The argument against is that this is susceptible to overfitting if a fine discretization is used.
C. (Open ended). A second problem is that discretization throws away a lot of information. Obviously, one is throwing away information by lumping all the values within a range into a single category; in the example above, we are treating a 0 and a 24 as the same. Slightly less obviously, one is throwing away information in that the relation between categories is lost. For instance, "High" is closer to "Medium" than it is to "Low", but once one has discretized, these are just names, and the learning algorithms don't know this.
Describe a data set in which the first issue is particularly problematic and one in which the second issue is particularly problematic. In both cases, you are trying to design a data set in which the numerical attribute is in fact usefully predictive of the classification attribute, but a large part of this predictive power is lost when the attribute is discretized due to one or the other of these issues.
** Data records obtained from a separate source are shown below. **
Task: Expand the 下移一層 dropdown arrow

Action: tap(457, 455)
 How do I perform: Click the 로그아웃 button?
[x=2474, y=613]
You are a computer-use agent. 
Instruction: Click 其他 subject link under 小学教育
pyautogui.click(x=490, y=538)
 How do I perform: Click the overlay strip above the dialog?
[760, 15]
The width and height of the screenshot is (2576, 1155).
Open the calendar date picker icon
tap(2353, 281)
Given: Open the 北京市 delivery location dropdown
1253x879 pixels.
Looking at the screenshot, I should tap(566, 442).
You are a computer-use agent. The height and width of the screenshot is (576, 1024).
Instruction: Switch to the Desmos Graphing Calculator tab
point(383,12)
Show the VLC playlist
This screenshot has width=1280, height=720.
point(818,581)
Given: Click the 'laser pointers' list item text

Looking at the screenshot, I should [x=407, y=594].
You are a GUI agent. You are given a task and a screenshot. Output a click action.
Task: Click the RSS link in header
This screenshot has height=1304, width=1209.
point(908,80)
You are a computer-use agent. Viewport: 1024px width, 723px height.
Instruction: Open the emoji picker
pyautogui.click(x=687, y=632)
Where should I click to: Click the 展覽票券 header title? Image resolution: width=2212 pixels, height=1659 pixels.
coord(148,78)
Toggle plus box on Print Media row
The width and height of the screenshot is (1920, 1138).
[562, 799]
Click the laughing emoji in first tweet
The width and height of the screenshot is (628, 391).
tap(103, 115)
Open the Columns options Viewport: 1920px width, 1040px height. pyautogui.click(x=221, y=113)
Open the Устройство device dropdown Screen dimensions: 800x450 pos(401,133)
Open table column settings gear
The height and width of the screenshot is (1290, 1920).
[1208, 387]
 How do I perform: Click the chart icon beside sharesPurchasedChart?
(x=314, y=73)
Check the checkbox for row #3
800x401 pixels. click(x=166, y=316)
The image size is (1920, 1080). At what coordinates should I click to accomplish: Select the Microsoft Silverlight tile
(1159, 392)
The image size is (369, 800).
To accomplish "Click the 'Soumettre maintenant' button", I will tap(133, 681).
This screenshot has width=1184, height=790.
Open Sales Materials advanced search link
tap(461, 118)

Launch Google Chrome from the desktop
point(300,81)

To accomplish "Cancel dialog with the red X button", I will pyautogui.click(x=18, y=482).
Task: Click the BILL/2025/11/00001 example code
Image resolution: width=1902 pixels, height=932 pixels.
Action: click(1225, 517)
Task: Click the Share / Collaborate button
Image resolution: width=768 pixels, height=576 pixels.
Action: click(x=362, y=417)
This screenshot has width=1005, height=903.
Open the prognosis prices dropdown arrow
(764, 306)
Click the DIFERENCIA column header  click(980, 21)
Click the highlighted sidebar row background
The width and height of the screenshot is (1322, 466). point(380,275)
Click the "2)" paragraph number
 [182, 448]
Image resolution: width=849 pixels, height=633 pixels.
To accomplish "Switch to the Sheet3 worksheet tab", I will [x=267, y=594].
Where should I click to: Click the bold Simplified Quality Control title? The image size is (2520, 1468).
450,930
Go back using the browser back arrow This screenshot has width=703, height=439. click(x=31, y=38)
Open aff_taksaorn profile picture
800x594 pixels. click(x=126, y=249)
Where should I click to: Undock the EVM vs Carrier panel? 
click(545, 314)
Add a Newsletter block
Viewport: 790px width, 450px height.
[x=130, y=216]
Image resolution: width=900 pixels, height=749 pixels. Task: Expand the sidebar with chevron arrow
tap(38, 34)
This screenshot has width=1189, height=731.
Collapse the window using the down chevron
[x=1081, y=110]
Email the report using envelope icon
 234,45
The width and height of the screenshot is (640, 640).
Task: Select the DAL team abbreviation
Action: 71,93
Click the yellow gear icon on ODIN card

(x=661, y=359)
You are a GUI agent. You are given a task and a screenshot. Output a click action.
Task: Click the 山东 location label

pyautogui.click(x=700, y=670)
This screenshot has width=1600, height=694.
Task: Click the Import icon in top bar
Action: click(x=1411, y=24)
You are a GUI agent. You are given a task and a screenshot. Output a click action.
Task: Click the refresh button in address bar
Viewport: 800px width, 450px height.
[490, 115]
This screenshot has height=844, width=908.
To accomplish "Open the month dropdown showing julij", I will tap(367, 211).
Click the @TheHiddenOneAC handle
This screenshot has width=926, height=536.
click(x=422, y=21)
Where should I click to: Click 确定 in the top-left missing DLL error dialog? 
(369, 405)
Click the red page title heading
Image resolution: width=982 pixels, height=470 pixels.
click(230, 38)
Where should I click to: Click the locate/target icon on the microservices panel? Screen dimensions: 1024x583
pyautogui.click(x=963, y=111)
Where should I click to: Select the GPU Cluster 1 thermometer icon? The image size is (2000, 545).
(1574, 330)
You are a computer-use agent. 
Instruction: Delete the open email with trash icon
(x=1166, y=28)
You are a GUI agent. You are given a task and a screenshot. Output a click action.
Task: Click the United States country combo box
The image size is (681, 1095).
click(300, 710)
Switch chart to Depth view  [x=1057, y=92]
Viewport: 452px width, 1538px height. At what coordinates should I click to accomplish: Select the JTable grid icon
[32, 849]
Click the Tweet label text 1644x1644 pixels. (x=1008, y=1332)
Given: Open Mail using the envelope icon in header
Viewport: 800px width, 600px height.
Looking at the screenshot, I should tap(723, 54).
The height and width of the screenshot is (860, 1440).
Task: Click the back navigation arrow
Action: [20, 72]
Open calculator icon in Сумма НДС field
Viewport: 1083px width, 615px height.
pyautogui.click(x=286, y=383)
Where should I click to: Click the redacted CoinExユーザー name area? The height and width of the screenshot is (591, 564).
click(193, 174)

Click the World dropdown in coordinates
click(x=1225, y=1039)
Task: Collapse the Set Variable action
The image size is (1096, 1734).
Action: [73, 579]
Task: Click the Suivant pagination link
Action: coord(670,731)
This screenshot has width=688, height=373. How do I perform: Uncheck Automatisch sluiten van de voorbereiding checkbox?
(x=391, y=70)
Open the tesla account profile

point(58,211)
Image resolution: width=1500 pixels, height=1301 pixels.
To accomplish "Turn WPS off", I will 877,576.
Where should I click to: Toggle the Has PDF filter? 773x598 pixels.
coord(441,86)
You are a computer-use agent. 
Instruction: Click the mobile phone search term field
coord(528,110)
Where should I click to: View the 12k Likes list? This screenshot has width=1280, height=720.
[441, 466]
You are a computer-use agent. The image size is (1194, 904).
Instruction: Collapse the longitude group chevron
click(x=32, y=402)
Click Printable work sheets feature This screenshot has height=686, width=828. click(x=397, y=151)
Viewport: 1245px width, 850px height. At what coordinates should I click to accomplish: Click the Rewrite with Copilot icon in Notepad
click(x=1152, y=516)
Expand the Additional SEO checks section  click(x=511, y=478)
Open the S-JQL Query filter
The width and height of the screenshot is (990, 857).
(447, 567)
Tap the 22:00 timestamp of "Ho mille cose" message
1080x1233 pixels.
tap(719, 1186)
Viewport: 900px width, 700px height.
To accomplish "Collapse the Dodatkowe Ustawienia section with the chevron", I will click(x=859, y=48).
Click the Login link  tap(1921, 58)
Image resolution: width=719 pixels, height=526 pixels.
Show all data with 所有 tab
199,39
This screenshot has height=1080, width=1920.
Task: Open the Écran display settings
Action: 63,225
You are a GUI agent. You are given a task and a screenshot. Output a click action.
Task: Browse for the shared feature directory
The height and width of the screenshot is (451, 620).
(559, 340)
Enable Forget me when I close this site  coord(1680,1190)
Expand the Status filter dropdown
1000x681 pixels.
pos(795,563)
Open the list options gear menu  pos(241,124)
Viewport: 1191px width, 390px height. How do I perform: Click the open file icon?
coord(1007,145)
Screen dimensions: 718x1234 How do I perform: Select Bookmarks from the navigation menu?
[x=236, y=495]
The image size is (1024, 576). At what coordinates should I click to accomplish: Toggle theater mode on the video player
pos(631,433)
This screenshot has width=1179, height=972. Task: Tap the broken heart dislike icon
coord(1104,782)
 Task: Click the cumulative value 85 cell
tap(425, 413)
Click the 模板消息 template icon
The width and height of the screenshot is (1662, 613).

Answer: On thinking about this some more, I decided that this was a bad question. The two problems occur with the same kinds of data sets; namely ones where the significance of the predictive attribute changes smoothly with its value, and where the amount of data is limited compared to the precision needed. The first problem if you discretize too coarsely, and the second occurs if you discretize too finely.
Suppose, for instance, that the classification attribute C has k different values. Suppose that for the ith value of C, the distribution of X.A is a bell curve centered at i/k with standard deviation 1/sqrt(k)., and suppose you have k2 points in total. Then if you take the average of A values for each value of C, you can probably recover most of the ordering. However, if you discretize coarsely, you will blur the values in the range together, and if you discretize finely, you will lose predictive power due to random variation in each small subcollection.
D. (Not open ended). A third problem is that the results of applying an ML algorithm to a discretized data set may depend very sensitively on the discretization that is used.
Consider a classification problem with two predictive attributes A and B and a numeric classification attribute C with values between 0 and 100. Let D1 be the discretization 0-25 => Low, 26-50 => Medium, 51-100 => High. Let D2 be the discretization 0-50 => Low, 51-75 => Medium, 76-100 => High. Let X be a test example with X.A = X.B = TRUE. Construct a training set T such that, if D1 is applied, then Naive Bayes predicts with high confidence that X.C is Low, and if D2 is applied then Naive Bayes predicts with high confidence that X.C is High.
|A||B||C||Number of instances|
Using Naive Bayes with D1:
P(C=Low | A=TRUE,B=TRUE) = q*P(A=TRUE | C=Low) * P(B=TRUE | C=Low) * P(C=Low) = q*1*1*0.05 = 0.05q.
P(C=Med | A=TRUE,B=TRUE) = q*P(A=TRUE | C=Med) * P(B=TRUE | C=Med) * P(C=Med) = 0.0
P(C=Hi | A=TRUE,B=TRUE) = q*P(A=TRUE | C=Hi) * P(B=TRUE | C=Hi) * P(C=Hi) = 0.1*0.1*0.5 = 0.005q
The normalizing factor q is the sum of these = 0.055, so the true probabilities
P(C=Low|A=TRUE,B=TRUE) = 0.05/0.055 = 0.909.
P(C=Med|A=TRUE,B=TRUE) = 0.0
P(C=Hi|A=TRUE,B=TRUE) = 0.091
By symmetry, exactly the reverse is true if D2 is used.
Note that the Naive Bayes assumption that A and B are independent given C is very far from true under either of the discretizations, though it is true, in a degenerate sense, in the original data. Thus, independence is also susceptible to grouping effects.